» PROVIDED MATERIAL:
-*-

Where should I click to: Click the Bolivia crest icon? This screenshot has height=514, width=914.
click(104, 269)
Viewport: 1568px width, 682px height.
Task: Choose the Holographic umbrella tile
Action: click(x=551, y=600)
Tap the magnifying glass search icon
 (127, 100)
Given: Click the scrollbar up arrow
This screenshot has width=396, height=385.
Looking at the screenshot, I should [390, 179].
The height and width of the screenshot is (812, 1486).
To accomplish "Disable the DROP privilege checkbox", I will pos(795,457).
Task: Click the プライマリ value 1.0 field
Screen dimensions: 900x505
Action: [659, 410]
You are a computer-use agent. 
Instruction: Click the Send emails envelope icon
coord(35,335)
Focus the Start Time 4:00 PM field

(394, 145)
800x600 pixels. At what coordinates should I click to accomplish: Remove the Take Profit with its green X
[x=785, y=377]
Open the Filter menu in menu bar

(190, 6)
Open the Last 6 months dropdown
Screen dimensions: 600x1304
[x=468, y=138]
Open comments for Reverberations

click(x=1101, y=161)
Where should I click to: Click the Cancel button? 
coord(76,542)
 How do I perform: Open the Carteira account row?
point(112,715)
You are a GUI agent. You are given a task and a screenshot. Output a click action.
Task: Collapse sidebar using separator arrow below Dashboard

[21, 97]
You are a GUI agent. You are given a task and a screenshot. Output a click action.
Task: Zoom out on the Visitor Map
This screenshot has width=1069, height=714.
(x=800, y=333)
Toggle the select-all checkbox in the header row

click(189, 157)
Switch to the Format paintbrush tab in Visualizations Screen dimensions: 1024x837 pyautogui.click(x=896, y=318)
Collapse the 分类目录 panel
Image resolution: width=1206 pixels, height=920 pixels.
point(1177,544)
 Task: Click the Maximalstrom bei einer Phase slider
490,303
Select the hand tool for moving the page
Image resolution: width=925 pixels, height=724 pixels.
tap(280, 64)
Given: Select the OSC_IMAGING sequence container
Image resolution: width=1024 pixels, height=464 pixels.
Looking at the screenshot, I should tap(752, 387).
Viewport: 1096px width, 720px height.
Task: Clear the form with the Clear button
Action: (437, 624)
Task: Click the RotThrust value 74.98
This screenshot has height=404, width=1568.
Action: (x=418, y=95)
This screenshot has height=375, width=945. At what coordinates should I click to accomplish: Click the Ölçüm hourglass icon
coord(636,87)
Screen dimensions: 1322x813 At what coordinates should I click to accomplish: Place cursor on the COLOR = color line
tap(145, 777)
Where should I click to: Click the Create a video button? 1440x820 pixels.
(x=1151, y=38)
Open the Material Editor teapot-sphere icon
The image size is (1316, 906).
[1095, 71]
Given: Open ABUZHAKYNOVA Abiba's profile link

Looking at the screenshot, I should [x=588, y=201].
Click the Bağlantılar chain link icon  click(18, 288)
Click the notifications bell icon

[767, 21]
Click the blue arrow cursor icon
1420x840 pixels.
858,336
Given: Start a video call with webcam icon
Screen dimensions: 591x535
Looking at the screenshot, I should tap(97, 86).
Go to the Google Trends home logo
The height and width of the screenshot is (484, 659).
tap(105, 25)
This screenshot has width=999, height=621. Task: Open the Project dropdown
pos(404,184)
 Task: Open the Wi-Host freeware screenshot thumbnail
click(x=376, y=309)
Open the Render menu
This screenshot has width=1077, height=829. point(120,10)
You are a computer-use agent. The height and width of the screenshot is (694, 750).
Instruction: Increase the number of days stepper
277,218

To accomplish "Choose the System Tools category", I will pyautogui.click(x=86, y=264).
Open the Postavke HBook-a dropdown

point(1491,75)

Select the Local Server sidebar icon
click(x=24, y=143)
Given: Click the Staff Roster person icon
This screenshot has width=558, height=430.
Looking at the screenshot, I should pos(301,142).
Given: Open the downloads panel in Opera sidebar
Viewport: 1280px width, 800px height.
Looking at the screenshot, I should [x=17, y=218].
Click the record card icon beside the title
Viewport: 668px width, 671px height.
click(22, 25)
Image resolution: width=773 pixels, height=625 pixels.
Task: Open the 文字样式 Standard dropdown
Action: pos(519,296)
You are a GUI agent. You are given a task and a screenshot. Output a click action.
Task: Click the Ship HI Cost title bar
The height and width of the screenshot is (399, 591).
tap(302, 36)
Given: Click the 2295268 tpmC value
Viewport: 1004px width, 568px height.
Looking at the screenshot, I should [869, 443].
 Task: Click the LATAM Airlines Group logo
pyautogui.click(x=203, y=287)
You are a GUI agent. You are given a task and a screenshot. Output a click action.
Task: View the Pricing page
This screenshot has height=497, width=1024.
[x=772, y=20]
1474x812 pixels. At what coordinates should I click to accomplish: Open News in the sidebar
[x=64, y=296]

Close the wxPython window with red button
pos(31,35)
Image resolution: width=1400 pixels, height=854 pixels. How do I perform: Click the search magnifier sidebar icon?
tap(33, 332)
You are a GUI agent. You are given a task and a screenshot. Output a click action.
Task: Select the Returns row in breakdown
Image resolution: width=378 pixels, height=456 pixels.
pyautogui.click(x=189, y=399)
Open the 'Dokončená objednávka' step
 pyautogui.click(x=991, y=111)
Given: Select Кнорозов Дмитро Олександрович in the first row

-*-

» YOUR INSTRUCTIONS:
Please write out the records from above, keeping every line exact.

» EXPECTED OUTPUT:
Where should I click to: Click the Bolivia crest icon? This screenshot has height=514, width=914.
click(104, 269)
Viewport: 1568px width, 682px height.
Task: Choose the Holographic umbrella tile
Action: click(x=551, y=600)
Tap the magnifying glass search icon
 (127, 100)
Given: Click the scrollbar up arrow
This screenshot has width=396, height=385.
Looking at the screenshot, I should [390, 179].
The height and width of the screenshot is (812, 1486).
To accomplish "Disable the DROP privilege checkbox", I will pos(795,457).
Task: Click the プライマリ value 1.0 field
Screen dimensions: 900x505
Action: [659, 410]
You are a computer-use agent. 
Instruction: Click the Send emails envelope icon
coord(35,335)
Focus the Start Time 4:00 PM field

(394, 145)
800x600 pixels. At what coordinates should I click to accomplish: Remove the Take Profit with its green X
[x=785, y=377]
Open the Filter menu in menu bar

(190, 6)
Open the Last 6 months dropdown
Screen dimensions: 600x1304
[x=468, y=138]
Open comments for Reverberations

click(x=1101, y=161)
Where should I click to: Click the Cancel button? 
coord(76,542)
 How do I perform: Open the Carteira account row?
point(112,715)
You are a GUI agent. You are given a task and a screenshot. Output a click action.
Task: Collapse sidebar using separator arrow below Dashboard

[21, 97]
You are a GUI agent. You are given a task and a screenshot. Output a click action.
Task: Zoom out on the Visitor Map
This screenshot has width=1069, height=714.
(x=800, y=333)
Toggle the select-all checkbox in the header row

click(189, 157)
Switch to the Format paintbrush tab in Visualizations Screen dimensions: 1024x837 pyautogui.click(x=896, y=318)
Collapse the 分类目录 panel
Image resolution: width=1206 pixels, height=920 pixels.
point(1177,544)
 Task: Click the Maximalstrom bei einer Phase slider
490,303
Select the hand tool for moving the page
Image resolution: width=925 pixels, height=724 pixels.
tap(280, 64)
Given: Select the OSC_IMAGING sequence container
Image resolution: width=1024 pixels, height=464 pixels.
Looking at the screenshot, I should tap(752, 387).
Viewport: 1096px width, 720px height.
Task: Clear the form with the Clear button
Action: (437, 624)
Task: Click the RotThrust value 74.98
This screenshot has height=404, width=1568.
Action: (x=418, y=95)
This screenshot has height=375, width=945. At what coordinates should I click to accomplish: Click the Ölçüm hourglass icon
coord(636,87)
Screen dimensions: 1322x813 At what coordinates should I click to accomplish: Place cursor on the COLOR = color line
tap(145, 777)
Where should I click to: Click the Create a video button? 1440x820 pixels.
(x=1151, y=38)
Open the Material Editor teapot-sphere icon
The image size is (1316, 906).
[1095, 71]
Given: Open ABUZHAKYNOVA Abiba's profile link

Looking at the screenshot, I should [x=588, y=201].
Click the Bağlantılar chain link icon  click(18, 288)
Click the notifications bell icon

[767, 21]
Click the blue arrow cursor icon
1420x840 pixels.
858,336
Given: Start a video call with webcam icon
Screen dimensions: 591x535
Looking at the screenshot, I should tap(97, 86).
Go to the Google Trends home logo
The height and width of the screenshot is (484, 659).
tap(105, 25)
This screenshot has width=999, height=621. Task: Open the Project dropdown
pos(404,184)
 Task: Open the Wi-Host freeware screenshot thumbnail
click(x=376, y=309)
Open the Render menu
This screenshot has width=1077, height=829. point(120,10)
You are a computer-use agent. The height and width of the screenshot is (694, 750).
Instruction: Increase the number of days stepper
277,218

To accomplish "Choose the System Tools category", I will pyautogui.click(x=86, y=264).
Open the Postavke HBook-a dropdown

point(1491,75)

Select the Local Server sidebar icon
click(x=24, y=143)
Given: Click the Staff Roster person icon
This screenshot has width=558, height=430.
Looking at the screenshot, I should pos(301,142).
Given: Open the downloads panel in Opera sidebar
Viewport: 1280px width, 800px height.
Looking at the screenshot, I should [x=17, y=218].
Click the record card icon beside the title
Viewport: 668px width, 671px height.
click(22, 25)
Image resolution: width=773 pixels, height=625 pixels.
Task: Open the 文字样式 Standard dropdown
Action: pos(519,296)
You are a GUI agent. You are given a task and a screenshot. Output a click action.
Task: Click the Ship HI Cost title bar
The height and width of the screenshot is (399, 591).
tap(302, 36)
Given: Click the 2295268 tpmC value
Viewport: 1004px width, 568px height.
Looking at the screenshot, I should [869, 443].
 Task: Click the LATAM Airlines Group logo
pyautogui.click(x=203, y=287)
You are a GUI agent. You are given a task and a screenshot. Output a click action.
Task: View the Pricing page
This screenshot has height=497, width=1024.
[x=772, y=20]
1474x812 pixels. At what coordinates should I click to accomplish: Open News in the sidebar
[x=64, y=296]

Close the wxPython window with red button
pos(31,35)
Image resolution: width=1400 pixels, height=854 pixels. How do I perform: Click the search magnifier sidebar icon?
tap(33, 332)
You are a GUI agent. You are given a task and a screenshot. Output a click action.
Task: Select the Returns row in breakdown
Image resolution: width=378 pixels, height=456 pixels.
pyautogui.click(x=189, y=399)
Open the 'Dokončená objednávka' step
 pyautogui.click(x=991, y=111)
Given: Select Кнорозов Дмитро Олександрович in the first row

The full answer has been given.